Nigerian man charged in unemployment scam to remain in jail
Nigerian man charged in unemployment scam to remain in jail
SEATTLE
A Nigerian government official arrested in connection with Washington state’s $650 million unemployment fraud will remain in jail until his trial, a federal judge ruled Friday.
U.S. District Judge Benjamin Settle of Tacoma agreed with federal prosecutors that Abidemi Rufai, 42, represented a flight risk and reversed an previous order granting him pretrial release, The Seattle Times reported.
Rufai, of Lekki, Nigeria, was arrested May 14 at New York’s John F. Kennedy Airport as he prepared to fly to Nigeria by way of Amsterdam, federal authorities said.
Rufai was charged after allegedly stealing over $350,000 in jobless benefits from the Washington state Employment Security Department in 2020 and trying to defraud the Internal Revenue Service of nearly $1.6 million, authorities said.
Before his arrest, Rufai served as a senior special assistant on housing in the Nigerian state of Ogun, but he’s since been suspended.

──────

=== Directions ===
1/ Retype the unemployment scam article from "Rufai was charged" to "since been suspended.".
2/ List every dollar amount that appears in the unemployment scam article.

Collected data

──────

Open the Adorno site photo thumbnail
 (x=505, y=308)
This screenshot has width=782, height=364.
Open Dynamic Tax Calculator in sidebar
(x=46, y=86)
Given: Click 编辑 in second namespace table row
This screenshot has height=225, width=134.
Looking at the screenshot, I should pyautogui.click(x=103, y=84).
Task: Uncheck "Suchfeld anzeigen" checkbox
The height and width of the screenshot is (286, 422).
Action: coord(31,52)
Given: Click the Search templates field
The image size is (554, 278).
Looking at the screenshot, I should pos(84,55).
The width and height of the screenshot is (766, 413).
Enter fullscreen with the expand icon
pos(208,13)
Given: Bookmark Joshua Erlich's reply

──────

=== Answer set ===
1/
Rufai was charged after allegedly stealing over $350,000 in jobless benefits from the Washington state Employment Security Department in 2020 and trying to defraud the Internal Revenue Service of nearly $1.6 million, authorities said.
Before his arrest, Rufai served as a senior special assistant on housing in the Nigerian state of Ogun, but he’s since been suspended.

2/
$650 million
$350,000
$1.6 million